Her name means "life" in Norse mythology and since March 2014 Viking Longship Lif has lived up to her name with a welcoming crew that offers professionalism, making sure passengers forget about everything except when shore excursions begin and when meals are served.
Designed by the Norwegian firm Yran & Storbraaten, the ship's decor is minimalistic mirroring Viking's Scandinavian roots and creating a calming home away from home. The ship's public space includes the reception lobby with an information desk and small gift shop, and a library with a nice selection of books and the use of computers. The dining room, with its linen tablecloths, features floor-to-ceiling windows; it's bright and beautiful with tables of different configurations to accommodate different sized groups.

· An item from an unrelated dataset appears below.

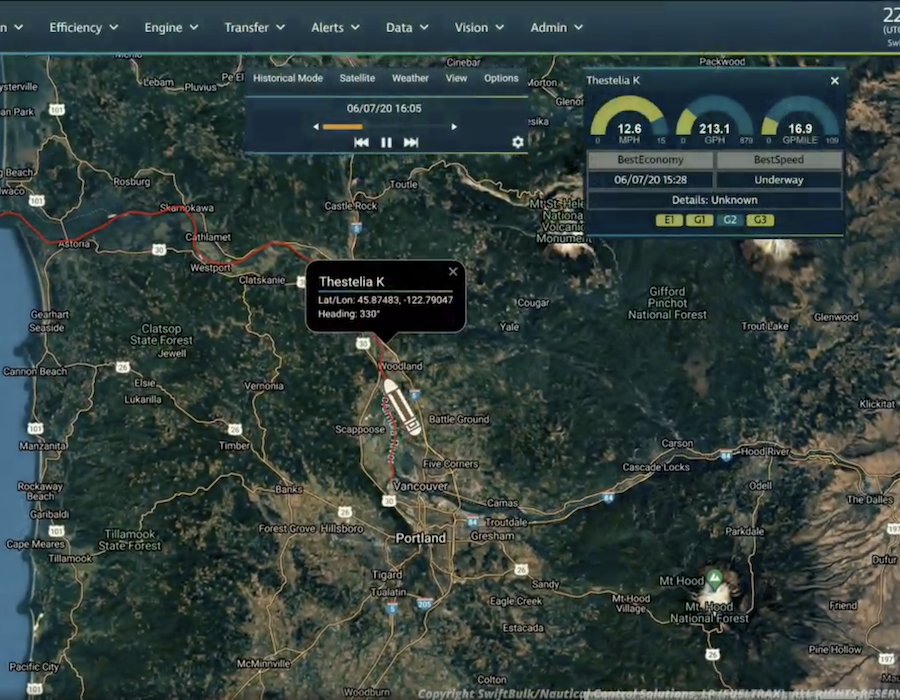The height and width of the screenshot is (700, 900).
Task: Step timeline backward with left arrow
Action: (x=316, y=127)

The indoor/outdoor Aquavit Terrace area at the bow of the ship is another feature of the ship and its sister Longship vessels. Here a casual lunch of sandwiches, salads and desserts is served everyday if you don't want to eat in the dining room. The lounge and bar area, with floor-to-ceiling windows, is another excellent area to enjoy a drink and watch the world go by. It is here the evening briefing takes place as well as after-dinner programing.
The sun deck is another fantastic place to spend time when the ship is sailing from port to port. With its 360-degree views and shaded sitting area, putting green and walking track, you can relax or take a few laps.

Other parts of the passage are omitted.